» WHAT THE TASK ASKS
Repeat the forum post about shifting a pandas column by another column's values, word for word and in full.

» SUPPLIED PASSAGE

>> start

问题
I'm trying to use one column's values to shift another columns values by that amount. Pandas shift(), per the documentation, takes an integer, but is there a way to instead use a Series?
Current Code:
import pandas as pd
df = pd.DataFrame({ 'a':[1,2,3,4,5,6,7,8,9,10],
'b':[0,0,0,0,4,4,4,0,0,0]})
df['a'] = df['a'].shift(df['b'])
...which is of course not working.
Desired output:
a b
0 1 0
1 2 0
2 3 0
3 4 0
4 1 4
5 2 4
6 3 4
7 8 0
8 9 0
9 10 0
If it makes it easier, the shift will always be the same, so theoretically the 'b' series could be True / False or some other binary trigger, and the .shift() could still be an integer. Feels a little hacky going that route, but it would get the job done.

>> end

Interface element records
>> start

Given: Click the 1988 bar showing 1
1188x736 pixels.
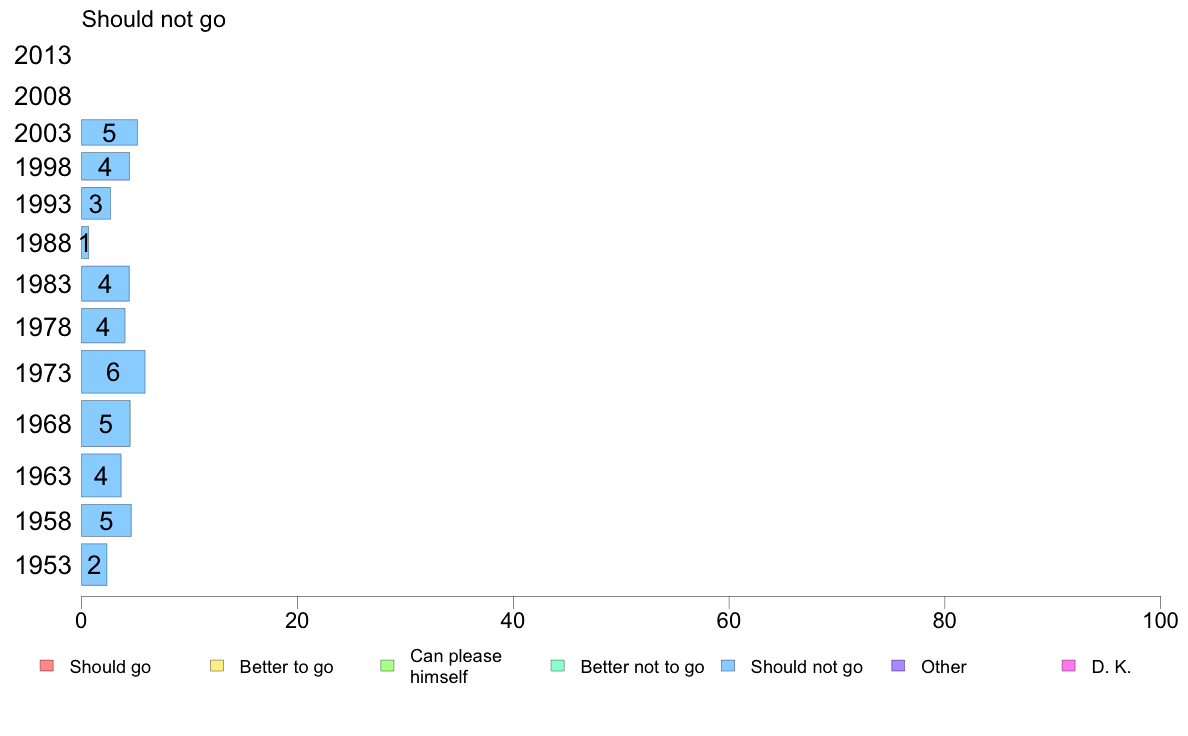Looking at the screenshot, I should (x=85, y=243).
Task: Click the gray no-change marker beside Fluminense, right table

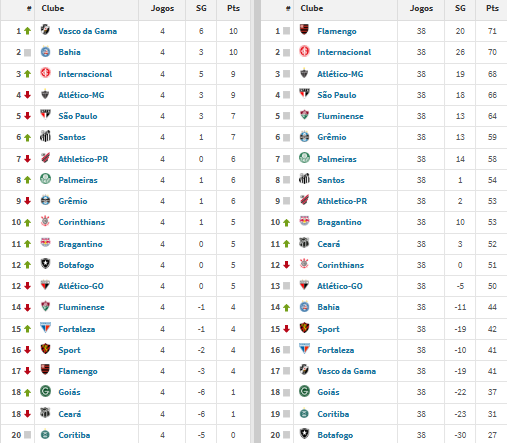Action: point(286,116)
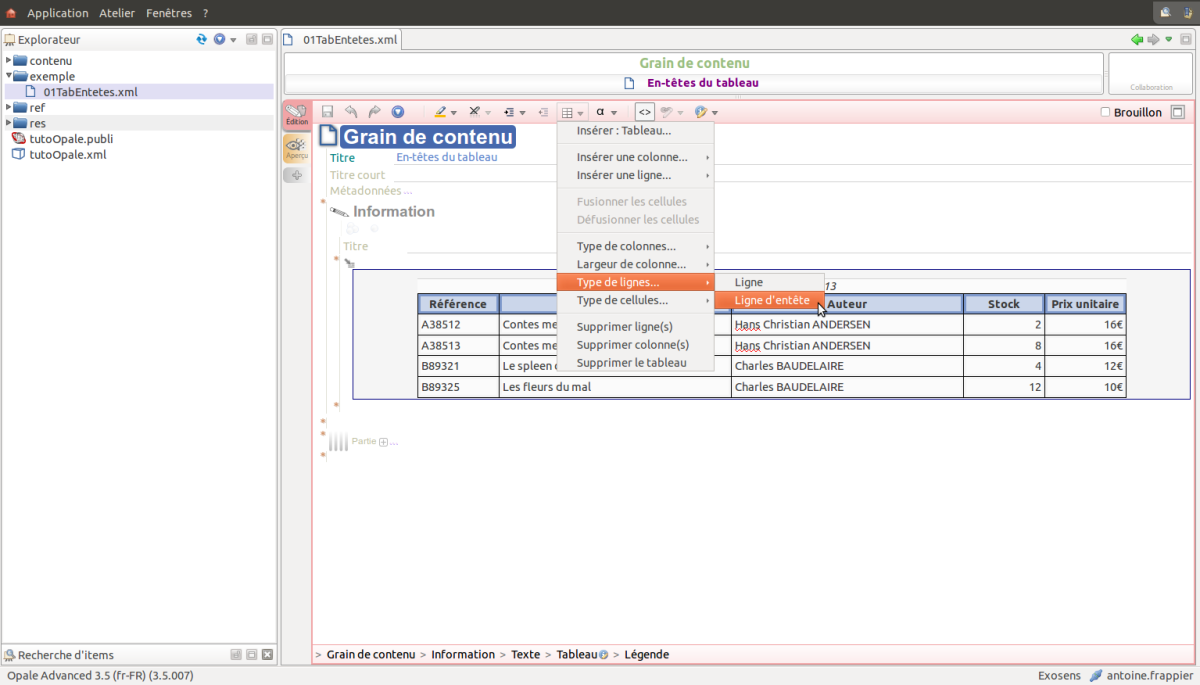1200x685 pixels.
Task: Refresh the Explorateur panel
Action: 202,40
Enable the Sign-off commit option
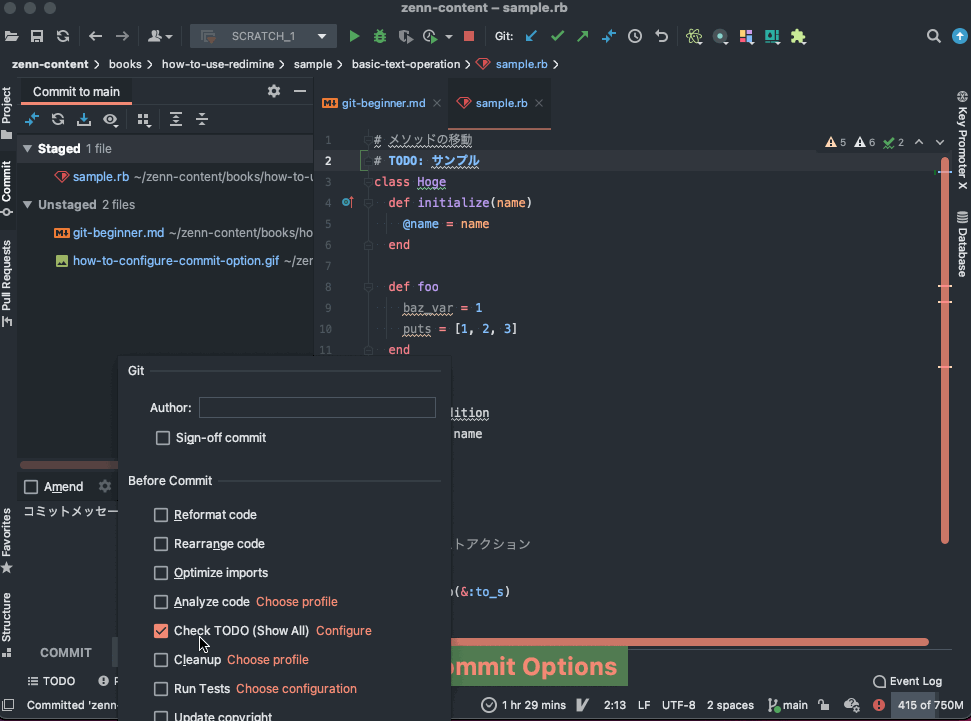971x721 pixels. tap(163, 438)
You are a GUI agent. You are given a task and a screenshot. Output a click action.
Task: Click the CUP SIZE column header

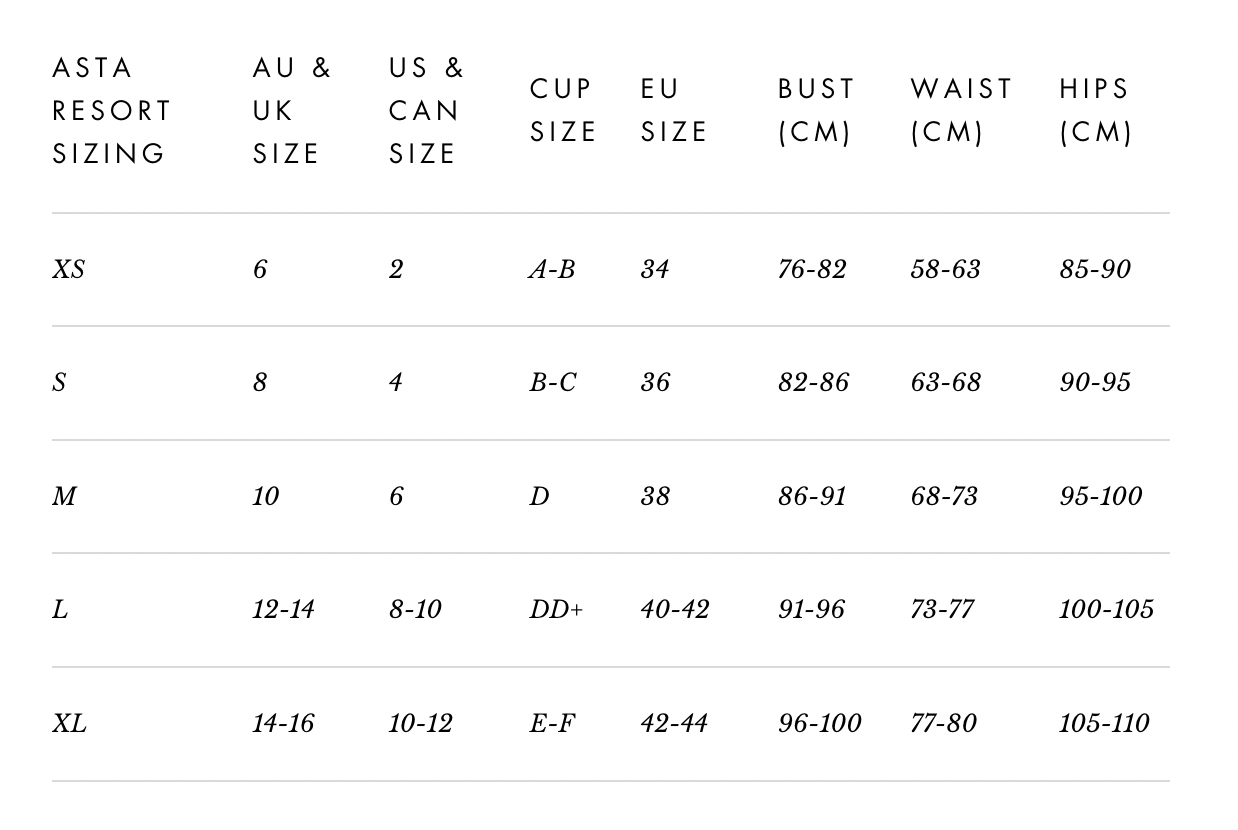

>> end
>> start

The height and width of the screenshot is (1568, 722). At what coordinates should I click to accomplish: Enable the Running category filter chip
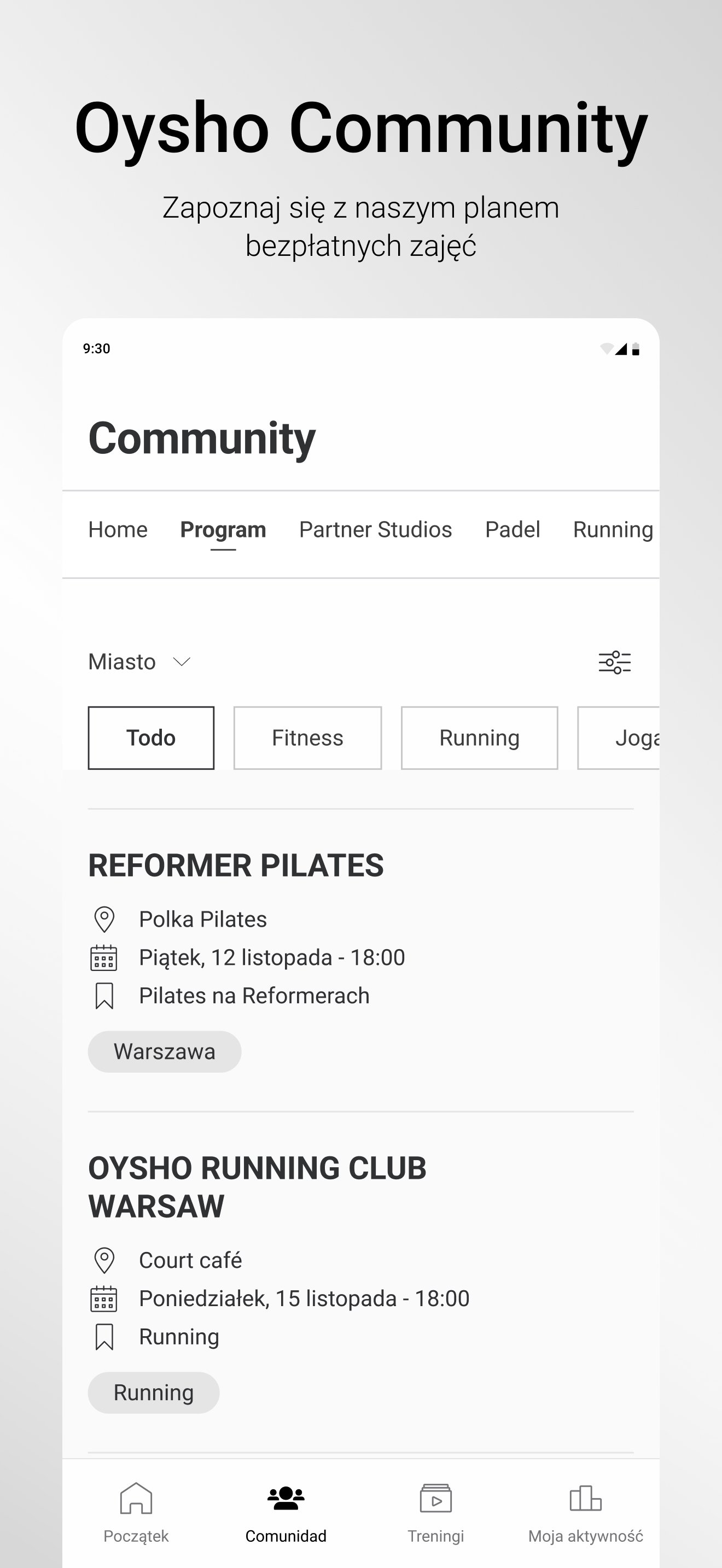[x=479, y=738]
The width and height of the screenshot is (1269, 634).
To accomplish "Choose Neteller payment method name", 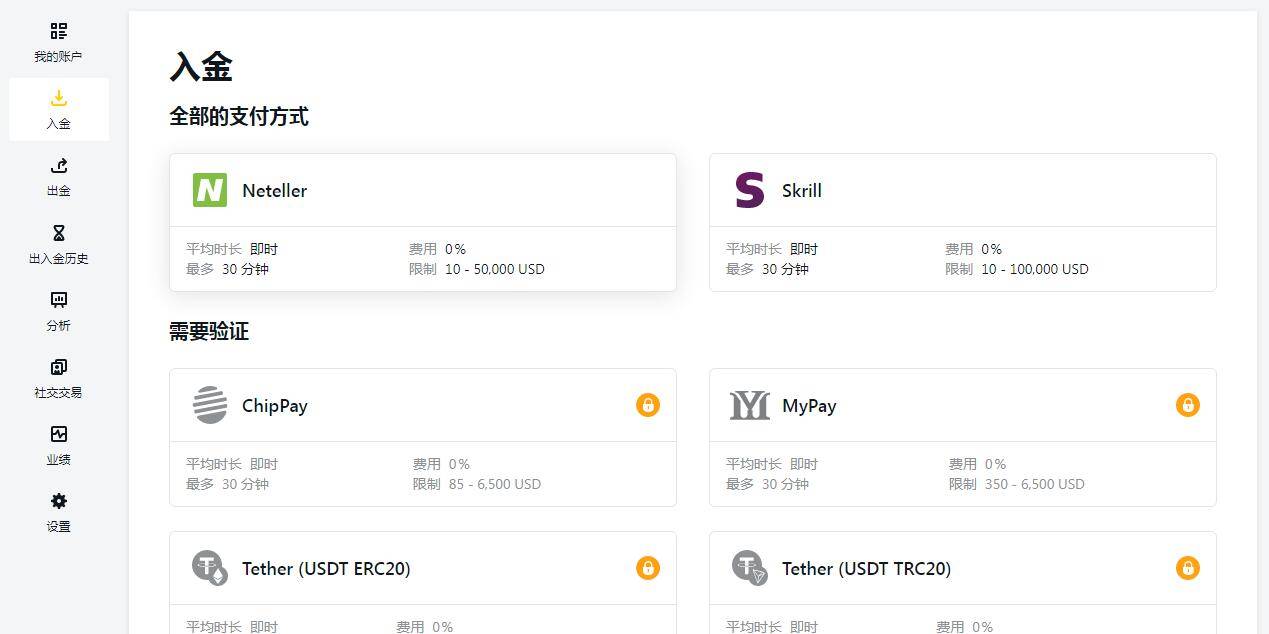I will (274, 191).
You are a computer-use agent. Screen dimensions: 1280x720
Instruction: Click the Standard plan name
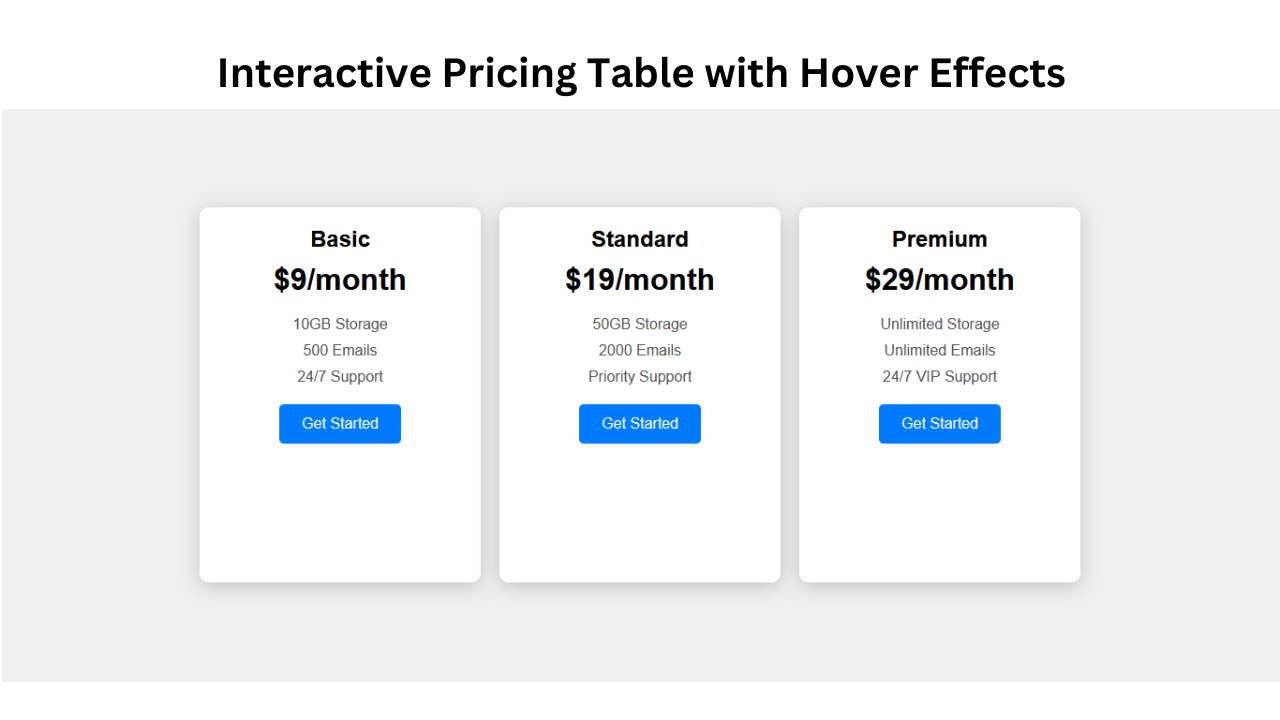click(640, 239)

>> end

» WORKED SOLUTION
问题
I'm trying to use one column's values to shift another columns values by that amount. Pandas shift(), per the documentation, takes an integer, but is there a way to instead use a Series?
Current Code:
import pandas as pd
df = pd.DataFrame({ 'a':[1,2,3,4,5,6,7,8,9,10],
'b':[0,0,0,0,4,4,4,0,0,0]})
df['a'] = df['a'].shift(df['b'])
...which is of course not working.
Desired output:
a b
0 1 0
1 2 0
2 3 0
3 4 0
4 1 4
5 2 4
6 3 4
7 8 0
8 9 0
9 10 0
If it makes it easier, the shift will always be the same, so theoretically the 'b' series could be True / False or some other binary trigger, and the .shift() could still be an integer. Feels a little hacky going that route, but it would get the job done.